EDITORIAL
Warren's Non Sequitur Revisited
By Tibor Machan - July 20, 2012

This column addresses President Obama's fallacious reasoning about property rights. I wrote it a few months ago (updated here) when Elizabeth Warren (Massachusetts candidate for the US Senate), said, "There is nobody in this country who got rich on his own. Nobody." And so she is said to reject that it is possible for Americans to become wealthy "in isolation." (As if someone argued that silly idea!) This is now something President Obama rolled out against Mitt Romney!

So Warren sounded off about this, with evident righteousness, as follows:

"You built a factory out there? Good for you… but I want to be clear: You moved your goods to market on the roads the rest of us paid for; you hired workers the rest of us paid to educate; you were safe in your factory because of police forces and fire forces that the rest of us paid for. You didn't have to worry that marauding bands would come and seize everything at your factory, and hire someone to protect against this, because of the work the rest of us did." And she goes on to declare, "Now look, you built a factory and it turned into something terrific, or a great idea? God bless. Keep a big hunk of it. But part of the underlying social contract is you take a hunk of that and pay forward for the next kid who comes along."

First of all, nothing at all follows from any of this about how Ms. Warren has any authority at all to rearrange the world her way. Or Mr. Obama! My nose and ears and kidneys and eyes weren't created on my own but none of that implies for a second that Elizabeth Warren or anyone else is entitled to start invading my body and deciding how its parts ought to be used. Nor even that my parents actually own me!

Of course, property rights start simple enough and then become complex. But that is just why a free country has a law of property instead of Ms. Warren or Mr. Obama as a tyrant who orders us all to do as she or he wishes. It is necessary to be careful about how property is properly allocated, with close attention to original and subsequent creation, with what has been voluntarily shared, exchanged, given away, earned through work, etc. Why?

Well, from the time of Aristotle it has been clear to quite a few political theorists and economists that common ownership is a trap.
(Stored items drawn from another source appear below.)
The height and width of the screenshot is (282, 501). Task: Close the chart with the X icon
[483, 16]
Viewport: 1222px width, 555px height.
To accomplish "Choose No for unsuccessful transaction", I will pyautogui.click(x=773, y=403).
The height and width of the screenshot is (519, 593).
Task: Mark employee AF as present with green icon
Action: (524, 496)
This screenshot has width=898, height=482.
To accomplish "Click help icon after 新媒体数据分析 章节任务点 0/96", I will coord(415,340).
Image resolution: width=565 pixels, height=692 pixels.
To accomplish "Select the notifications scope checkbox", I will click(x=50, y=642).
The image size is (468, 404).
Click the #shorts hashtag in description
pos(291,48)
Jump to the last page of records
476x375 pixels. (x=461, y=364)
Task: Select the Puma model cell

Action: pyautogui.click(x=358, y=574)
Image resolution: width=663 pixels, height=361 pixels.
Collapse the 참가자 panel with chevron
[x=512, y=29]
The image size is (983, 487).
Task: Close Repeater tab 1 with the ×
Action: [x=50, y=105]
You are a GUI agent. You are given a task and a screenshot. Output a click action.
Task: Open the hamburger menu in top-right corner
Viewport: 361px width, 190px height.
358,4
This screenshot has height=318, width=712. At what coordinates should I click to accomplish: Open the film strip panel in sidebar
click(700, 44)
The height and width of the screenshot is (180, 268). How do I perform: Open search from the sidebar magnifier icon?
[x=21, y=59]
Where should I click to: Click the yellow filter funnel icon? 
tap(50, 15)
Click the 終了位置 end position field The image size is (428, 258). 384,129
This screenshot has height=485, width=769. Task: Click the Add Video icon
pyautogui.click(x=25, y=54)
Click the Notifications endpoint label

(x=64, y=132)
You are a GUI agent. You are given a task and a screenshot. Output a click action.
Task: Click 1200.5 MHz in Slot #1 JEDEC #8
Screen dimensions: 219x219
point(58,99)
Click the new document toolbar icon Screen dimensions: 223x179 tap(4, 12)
As the ancient Greek sage put the point:

"That all persons call the same thing mine in the sense in which each does so may be a fine thing, but it is impracticable; or if the words are taken in the other sense, such a unity in no way conduces to harmony. And there is another objection to the proposal. For that which is common to the greatest number has the least care bestowed upon it. Every one thinks chiefly of his own, hardly at all of the common interest; and only when he is himself concerned as an individual. For besides other considerations, everybody is more inclined to neglect the duty which he expects another to fulfill; as in families many attendants are often less useful than a few." (Politics, 1262a30-37).

Then there was the historian Thucydides on the commons, noting that "[T]hey devote a very small fraction of the time to the consideration of any public object, most of it to the prosecution of their own objects. Meanwhile, each fancies that no harm will come to his neglect, that it is the business of somebody else to look after this or that for him; and so, by the same notion being entertained by all separately, the common cause imperceptibly decays." (Thucydides, The History of the Peloponnesian War, bk. I, sec. 141).

So then in time John Locke came along who didn't deny that to start with property is commonly owned but pointed out that it is best to create a system of private property so that property will be taken good care off and those who work hard to improve it can benefit from this.

So not only are Ms. Warren and Mr. Obama way off with the idea that the state gets to decide what happens to property and that there is some kind of unwritten − i.e., not consented to − social contract that obligates us all to give to the state. It is also a wasteful and bad idea, as the Soviets and other socialists who disallow private property in their realm have found out to everyone's demay.

But, of course, it is not going to be easy to get agreement to statist redistribution policies if all this is admitted. So Warren and Obama and their cohorts need to attempt the impossible and show that they, and not you and I, get to say what happens to what we own because how we obtained it involved other people! Again, it doesn't follow!